Mom has always made it clear that the house is hers and we existed there on her suffrage, and she told me that she wasn't willing to let me keep anything in her attic. As a typical teenager, I was horrified at the idea of having to keep baby toys in my room, where my friends could see them when they came over. It ended with an ultimatum - if I left those things in the attic, she was taking them to Goodwill. Given that most of those things were hers anyway, I didn't believe her, and I left them where they were. I came home from school one fine day shortly thereafter to her gloating news that those boxes were now in the hands of those deserving children who would appreciate them.

This led to a confrontation that had Dad and my brother both fleeing the house, and Mom and I not speaking for several days. The loss of that tea set has been a bone of contention for years, especially as my grandmother's arthritis progressed quickly and she had to give up ceramics.

The years passed and other, more serious events have taken place to drive a wedge between us. To this day, when I go home for holidays, I stay at my aunt and uncle's house, and only visit my parents. But through the years, the tea set has remained. As I got older, I mourned its loss more and more, and Mom professed to have no memory of getting rid of it. Indeed, she was sure that she wouldn't ever have done that... and the merry-go-round circles again.

So I called home last night to check in and see how the 'rents were getting along, and Mom told me that she has been hard at work, cleaning out my brother's room. This will be her craft room when she's done.
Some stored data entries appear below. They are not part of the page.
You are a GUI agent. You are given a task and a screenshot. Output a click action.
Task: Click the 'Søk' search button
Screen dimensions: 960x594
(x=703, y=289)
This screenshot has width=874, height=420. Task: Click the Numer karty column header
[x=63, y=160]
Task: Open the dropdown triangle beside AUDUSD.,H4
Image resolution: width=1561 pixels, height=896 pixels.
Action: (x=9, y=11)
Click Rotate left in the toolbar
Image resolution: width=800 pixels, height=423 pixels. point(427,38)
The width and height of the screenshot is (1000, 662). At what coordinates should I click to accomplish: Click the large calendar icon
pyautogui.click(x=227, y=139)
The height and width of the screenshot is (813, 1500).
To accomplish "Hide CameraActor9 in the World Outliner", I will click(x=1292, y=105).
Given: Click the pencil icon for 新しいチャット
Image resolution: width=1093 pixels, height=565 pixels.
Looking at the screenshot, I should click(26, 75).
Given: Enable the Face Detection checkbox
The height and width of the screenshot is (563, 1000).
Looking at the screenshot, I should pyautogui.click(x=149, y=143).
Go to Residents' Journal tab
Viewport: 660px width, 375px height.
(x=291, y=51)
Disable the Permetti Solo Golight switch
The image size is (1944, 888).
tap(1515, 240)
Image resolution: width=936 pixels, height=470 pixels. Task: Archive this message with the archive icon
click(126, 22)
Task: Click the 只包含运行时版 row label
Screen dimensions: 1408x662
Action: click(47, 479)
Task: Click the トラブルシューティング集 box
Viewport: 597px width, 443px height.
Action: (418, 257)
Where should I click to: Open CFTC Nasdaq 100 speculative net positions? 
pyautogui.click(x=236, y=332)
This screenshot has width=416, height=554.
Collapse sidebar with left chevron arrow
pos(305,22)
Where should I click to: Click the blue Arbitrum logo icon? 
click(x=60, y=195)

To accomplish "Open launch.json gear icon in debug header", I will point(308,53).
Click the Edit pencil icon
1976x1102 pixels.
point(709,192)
Growing up, I was jealous of my brother's room 'cause it was so neat. Mine was slightly bigger, but he had a built-in desk and a nifty closet that extended in steps over the stairs and, best of all, a tiny door that led to a small attic over the kitchen. This was a window to another world, the most perfect fort ever and the source of my ongoing envy. For Scott, as a child, it was a night-time source of terror as our old house creaked and groaned and more than one morning found me stepping on him when I climbed out of bed to discover him asleep on my floor. (Given that to this day, I sleep like the dead and would have been completely unaware of his arrival and we were very young, I still don't understand why he always curled up on the floor instead of climbing into the other side of my double bed.)

At any rate, Mom's been busying herself lately by cleaning out the detris of the ages from his room in general and that closet in particular. At the very back, lodged in a corner, she found a box marked 'knick-knacks.' It turns out that opening that box was much like Christmas morning, in that she found all sorts of things given up years ago as lost forever. This includes a portion of her Fenton collection, several horse statues (and if I'm not mistaken, they're the ones that I got grounded for breaking - we'll have to see) and, wonder of wonders, my tea set. She says she didn't find the pots and pans, but she hasn't gotten to all of the boxes either. So, my tea set is back from the dead, and I can't wait to get it back from her.

And, I'm sorry, Mom for believing you when you said you gave it to Goodwill and since you remain emphatic that you don't remember the argument or its aftermath, I guess we'll leave it at that. And if those statues are the ones that you told Dad that I destroyed to get back at you for something, I'll swallow hard and turn the other cheek... again... and let it go because it has to be enough that you overplayed your hand several years ago and Dad and I are fine and Scott and I are fine and bringing it all up again won't do anyone any good at all.